Normally (in production) you need to pay a certificate authority to issue a certificate for you. That's essentially a signed public key that will tell strangers on the internet your server is really yours (the certificate authority says so). There's an obvious problem with the previous statement but that's mostly how public key encryption works on the internet today.

We'll be generating our own, mostly in order to avoid paying for the certificate. We won't have too much time to get into the details of what all the following commands do. They are from this blog post.
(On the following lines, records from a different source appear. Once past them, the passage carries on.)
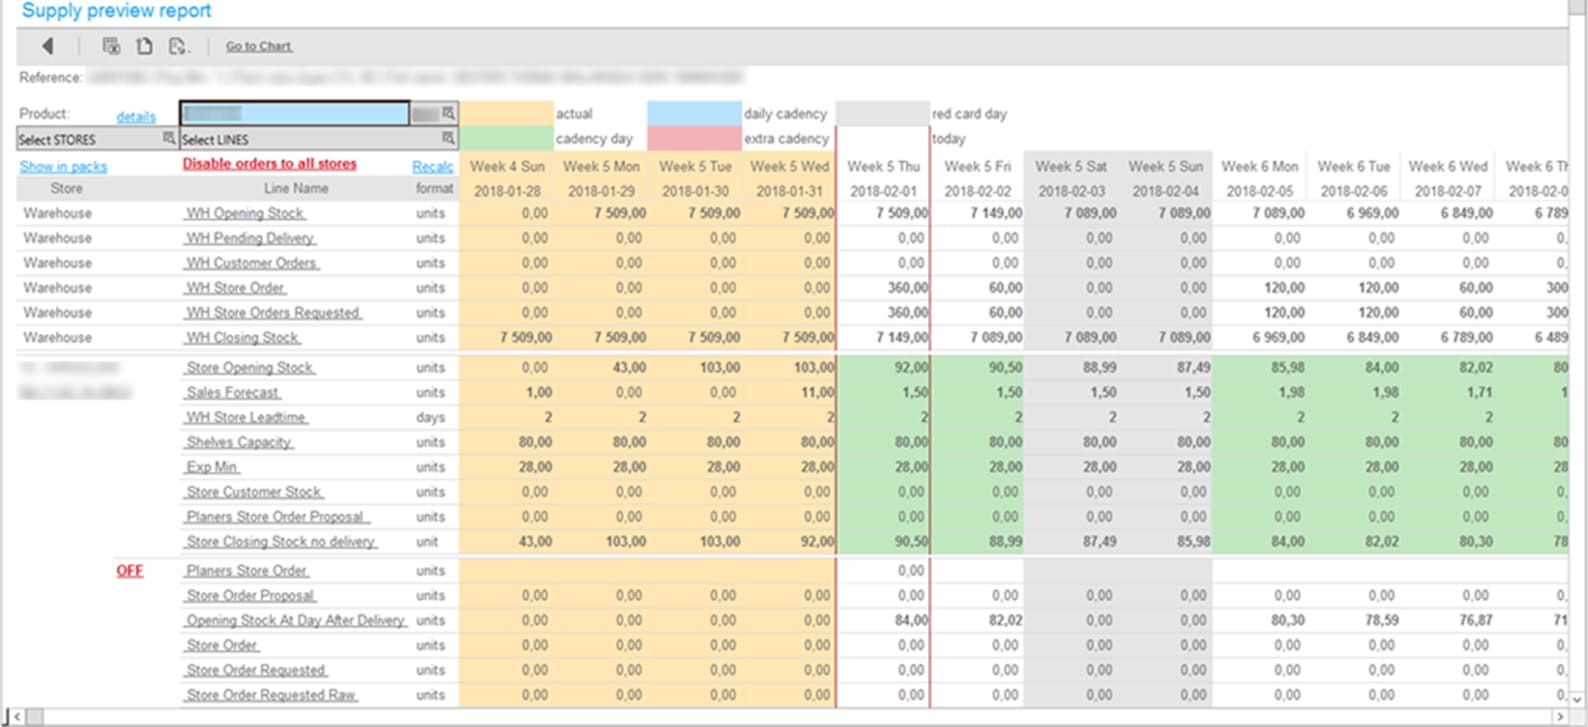Toggle the red OFF order switch
Viewport: 1588px width, 727px height.
point(130,571)
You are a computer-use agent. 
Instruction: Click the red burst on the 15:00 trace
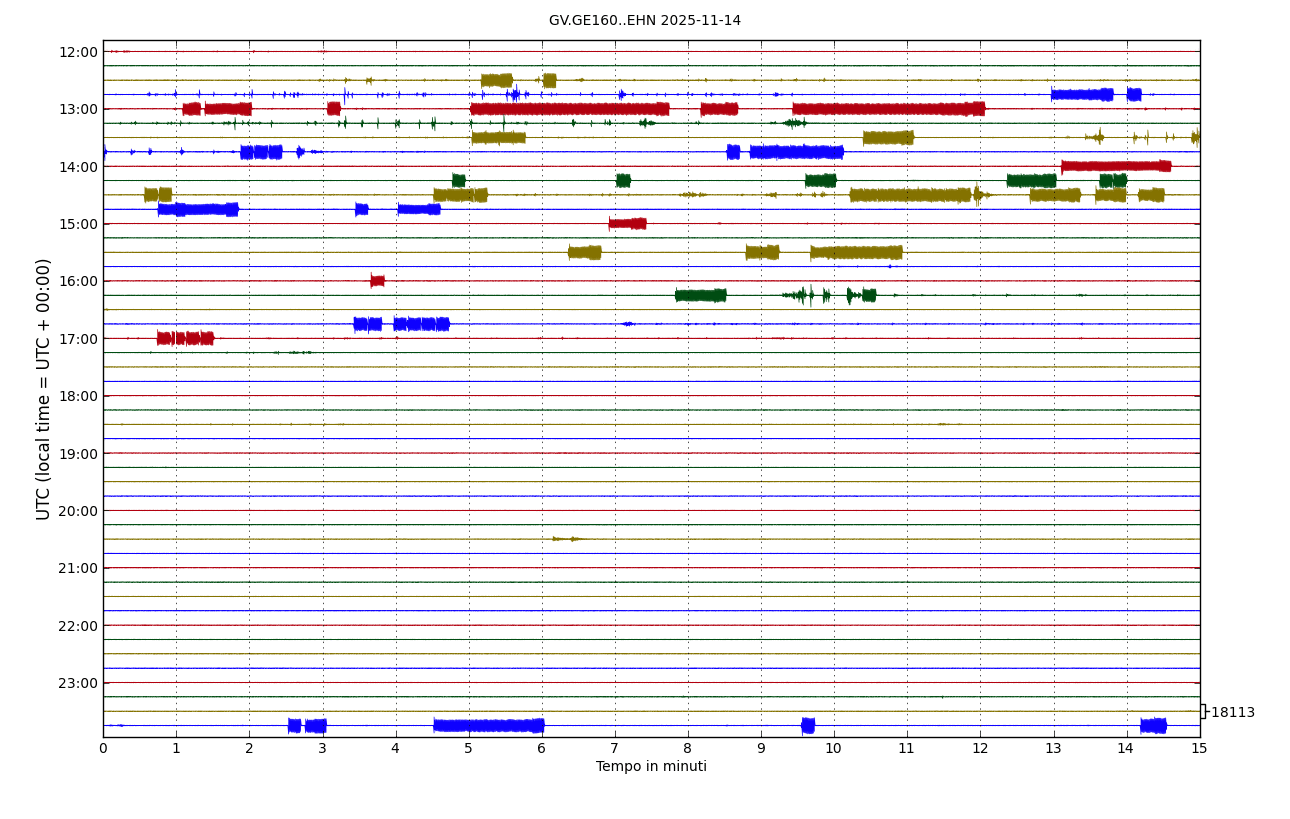[627, 224]
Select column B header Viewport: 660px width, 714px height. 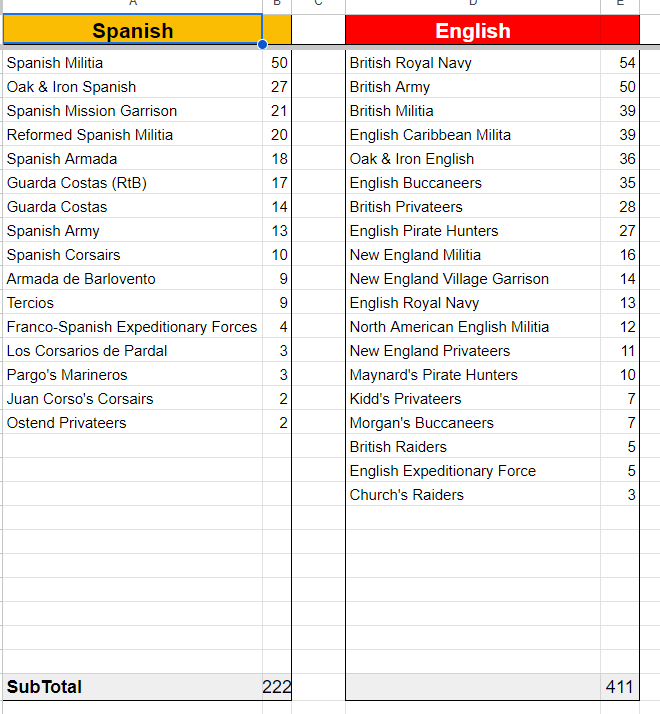click(x=277, y=5)
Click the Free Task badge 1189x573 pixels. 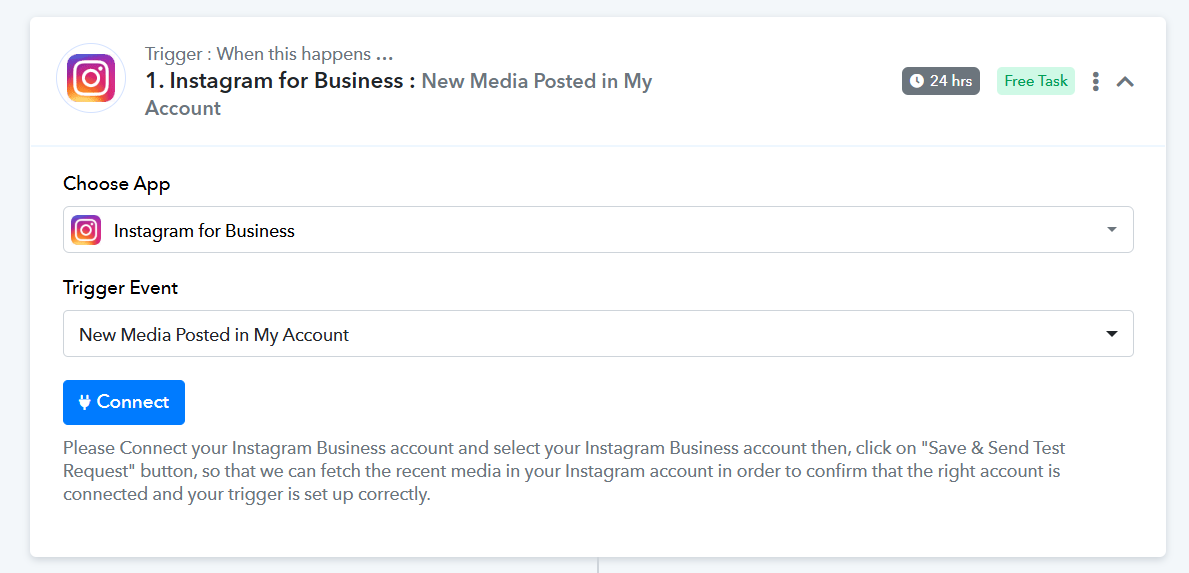(1035, 81)
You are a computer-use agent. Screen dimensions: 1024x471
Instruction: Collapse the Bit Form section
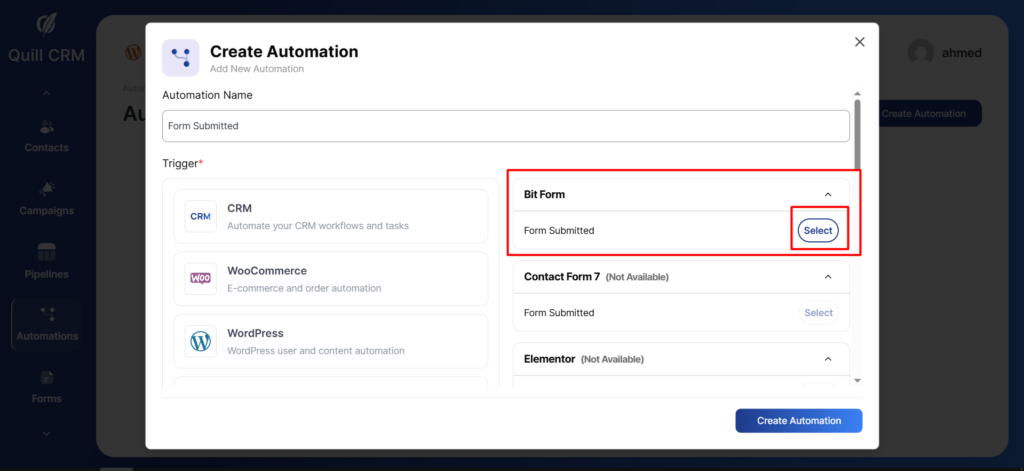click(x=828, y=194)
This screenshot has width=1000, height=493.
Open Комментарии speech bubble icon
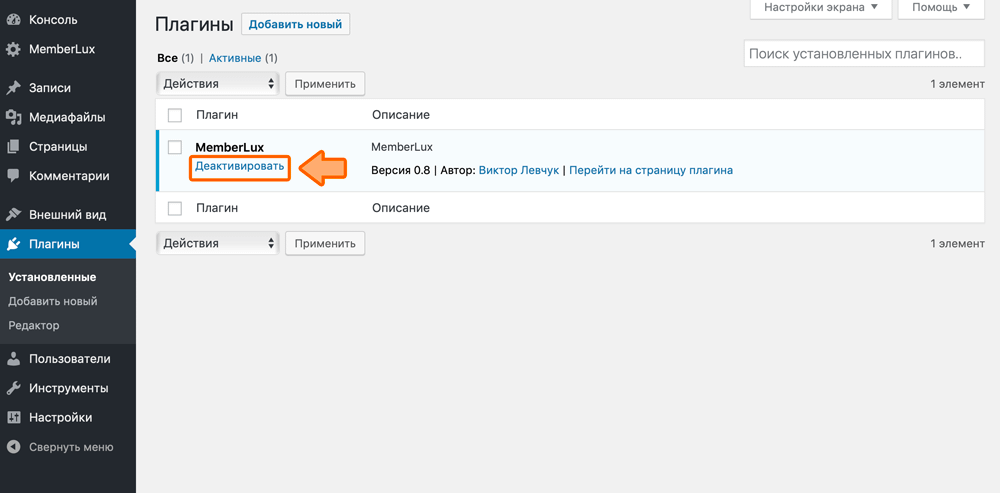pos(13,176)
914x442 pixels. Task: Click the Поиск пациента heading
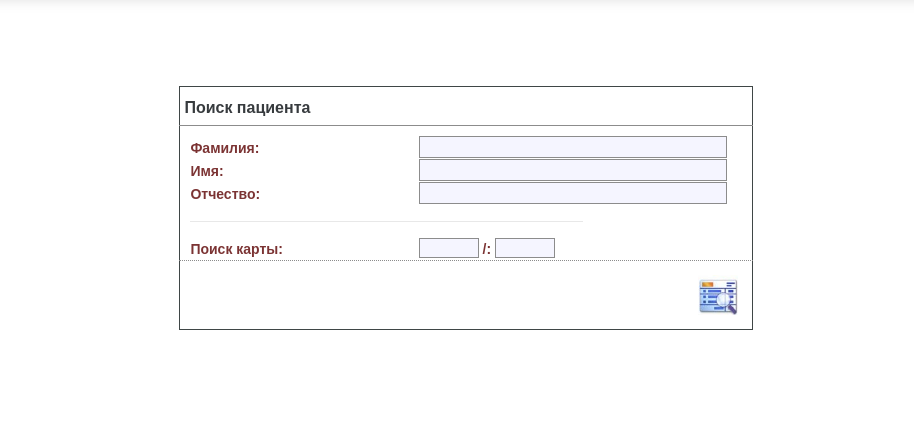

If you don't understand what he's talking about on that page but would like to understand - I'll again recommend the book Crypto by Steven Levy for reading outside this course.

Postfix + TLS

Let's start with the "sending" SMTP server we have on VM2. Run the following, replacing andrewsmith.org with your own domain name:

openssl genrsa -des3 -out andrewsmith.org.key 2048
chmod 600 andrewsmith.org.key
openssl req -new -key andrewsmith.org.key -out andrewsmith.org.csr
openssl x509 -req -days 365 -in andrewsmith.org.csr -signkey andrewsmith.org.key -out andrewsmith.org.crt
openssl rsa -in andrewsmith.org.key -out andrewsmith.org.key.nopass
mv andrewsmith.org.key.nopass andrewsmith.org.key
openssl req -new -x509 -extensions v3_ca -keyout cakey.pem -out cacert.pem -days 3650
chmod 600 andrewsmith.org.key cakey.pem
cp andrewsmith.org.key cakey.pem /etc/ssl/private/
cp andrewsmith.org.crt cacert.pem /etc/ssl/certs/

Those commands will create a certificate, a certificate signing request, a certificate authority, and a sign your certificate with your certificate authority. Same as in the real world except there you would contact a real CA, here you're making up your own.